Sadly, the internet is obsessed with monoliths. Being the second or third most used social network is surely sufficient to make oodles of cash, but an obsession with the network effect – having everyone on a site or app so that everyone feels like they need to be there – seems to cause panic when a rival gets all the attention.

I’m sure Instagram’s data team could show that I’m actually spending more time on the app, as I get sucked in by viral content that’s shoved in front of my eyeballs. But I feel worse for having wasted my time and energy on such nonsense, and that means I’m increasingly more likely to avoid opening the app at all. It’s a short-term gain but a longer-term loss – and all to avoid me running off to TikTok, an app I am not interested in.

It’s a particular shame, as Instagram remained beloved while other social media soured; it was “the good place”. Tired of the constant outrage, I barely touch Twitter anymore. Facebook? Forget it. But my Instagram was full of people I love and carefully curated accounts. A quick scroll let me check in on friends, dip into the Tate Modern’s collection, explore the world through Lonely Planet photographers, and drift into the perfect world inhabited by my favourite photographer, @samyoukilis. Now my reverie is interrupted by memes I don’t understand.

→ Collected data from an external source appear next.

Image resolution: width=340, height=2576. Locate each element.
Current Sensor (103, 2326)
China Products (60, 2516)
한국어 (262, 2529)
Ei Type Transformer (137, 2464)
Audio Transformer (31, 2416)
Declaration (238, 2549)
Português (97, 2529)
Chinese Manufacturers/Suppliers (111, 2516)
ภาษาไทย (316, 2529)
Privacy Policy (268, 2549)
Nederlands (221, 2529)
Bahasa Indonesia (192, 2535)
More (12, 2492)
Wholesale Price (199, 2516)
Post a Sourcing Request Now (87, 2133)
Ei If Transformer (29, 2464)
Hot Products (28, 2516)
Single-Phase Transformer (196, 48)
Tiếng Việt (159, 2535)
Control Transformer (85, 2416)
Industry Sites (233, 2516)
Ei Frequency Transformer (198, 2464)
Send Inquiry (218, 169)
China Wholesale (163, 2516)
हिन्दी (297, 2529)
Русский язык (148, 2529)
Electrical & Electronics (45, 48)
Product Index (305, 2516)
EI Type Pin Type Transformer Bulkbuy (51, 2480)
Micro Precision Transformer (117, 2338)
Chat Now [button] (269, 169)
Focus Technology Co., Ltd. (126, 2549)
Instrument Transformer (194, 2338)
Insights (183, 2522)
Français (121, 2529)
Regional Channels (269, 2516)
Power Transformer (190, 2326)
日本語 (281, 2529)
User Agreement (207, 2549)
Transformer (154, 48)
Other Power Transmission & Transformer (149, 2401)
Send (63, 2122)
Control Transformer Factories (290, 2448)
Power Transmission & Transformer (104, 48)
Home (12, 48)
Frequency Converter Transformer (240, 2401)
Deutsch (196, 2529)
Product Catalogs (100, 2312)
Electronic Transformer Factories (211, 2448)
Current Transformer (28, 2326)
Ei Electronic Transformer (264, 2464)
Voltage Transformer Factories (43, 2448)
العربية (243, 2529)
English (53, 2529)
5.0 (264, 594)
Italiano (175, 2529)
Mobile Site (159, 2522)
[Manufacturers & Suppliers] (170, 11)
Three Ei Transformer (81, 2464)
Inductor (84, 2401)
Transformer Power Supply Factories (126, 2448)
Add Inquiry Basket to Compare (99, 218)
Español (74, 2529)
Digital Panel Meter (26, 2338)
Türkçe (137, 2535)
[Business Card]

Here’s the wild bit: TikTok has more than a billion users, but so does Instagram. It’s not failing or struggling. It was a well-used app that people love, even if some of those people weren’t Gen Z.

With half the world online, there’s plenty of room for all sorts of spaces and billions of people to sign up for apps. The internet isn’t just for teenagers or younger generations – indeed, all they’re going to do is get older. Stop chasing youth and their short-lived trends, calm down and let online spaces grow organically and thrive. That would be the truly bold move.